Kodiak fisheries analyst Heather McCarty said the process to get funding is a long one.

“We were told at one point by the federal lobbyist for the city and borough that sometimes people try to tack onto a really big disaster like a hurricane or something to try to get that sort of an omnibus disaster funding request through the Congress, so there might be money in your future, but I don’t know exactly what it’s going to look like.”

The Gulf of Alaska is still trying to secure that funding.

And just recently, the city and borough also drafted a letter requesting a fishery disaster for the 2017 Pacific Cod fishery in the Gulf.

The North Pacific Fishery Management Council recently decided to reduce the Gulf of Alaska cod quota by 80 percent to compensate for the a drastic decrease in cod numbers.

Communities are now preparing for the aftereffects.

In other fisheries news, Kodiak salmon fishermen geared up to respond to a perceived threat on their local fisheries.

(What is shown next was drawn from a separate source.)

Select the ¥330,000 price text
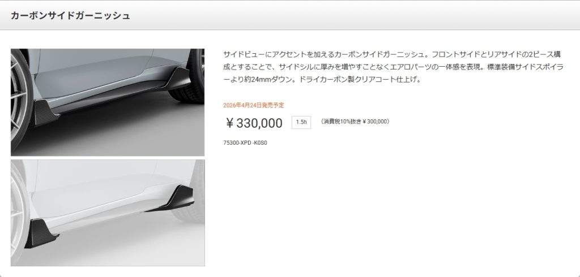Image resolution: width=580 pixels, height=277 pixels. coord(254,123)
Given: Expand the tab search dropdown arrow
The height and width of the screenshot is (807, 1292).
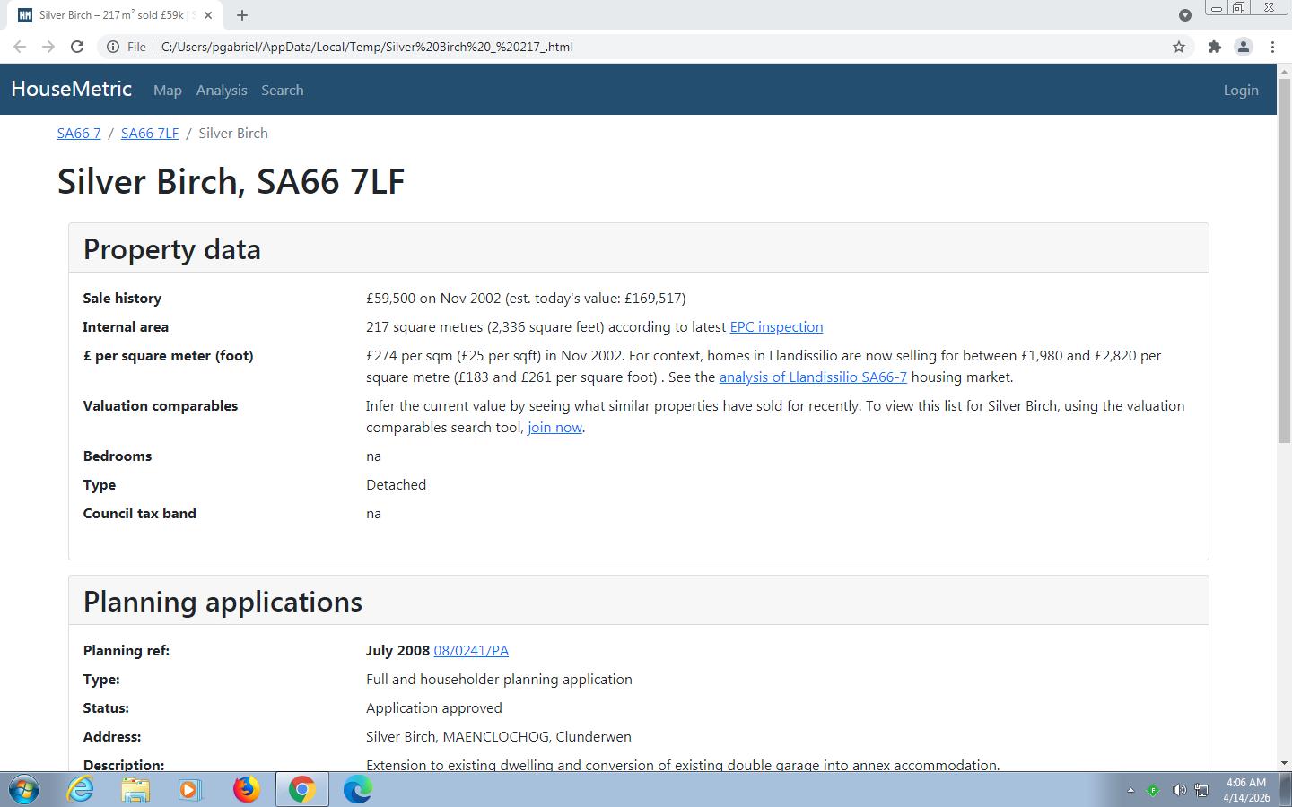Looking at the screenshot, I should point(1184,15).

A genetic study in 2016 found Cook Inlet sockeye in Kodiak waters, and soon after, the United Cook Inlet Drift Association requested the Board of Fisheries consider a cap on commercial sockeye in the Kodiak area.

As Nick Sagalkin, ADF & G’s regional supervisor for the Westward region, explained, Kodiak bases its management plan on run health, and the potential cap would introduce an entirely new system into the area.

“So, there’s sort of a couple of things that that concept misses is that it doesn’t take into account all the other species that we’re targeting – pink salmon, chums – and it doesn’t really even look at how we’re trying to control escapement.”

The next time the Alaska Board of Fisheries is slated to consider the issue is in 2020. The United Cook Inlet Drift Association tried and failed this year to move up the consideration in the board’s agenda.

A task force called the Salmon Work Group reassembled to tackle what some consider a claim on Kodiak salmon. The group also formed in the late 1980s, the first time the issue came up.

Also this year, Kodiak saw its first successful commercial kelp harvest.

Blue Evolution, a company from the Lower 48 that turns seaweed into pasta products, hired several Alaskans to outplant seaweed and grow it in local waters.

In May, fisherman Nick Mangini went out on his boat and hacked away at the seaweed that’d grown thick across the line buried in the waters of Trident Basin.

Blue Evolution successfully processed that batch and went onto outplant more kelp in the last couple of months.

Also, the Arts Council brought a couple of different acts to the Kodiak stage this year. In October, people filled the Gerald C. Wilson Auditorium for a performance by Postmodern Jukebox, a collective that reinterprets modern music.

In the next year, the Arts Council is also bringing Socks in the Fry Pan to town to perform Irish traditional music. And Kodiak locals will perform Disney’s Mary Poppins in March.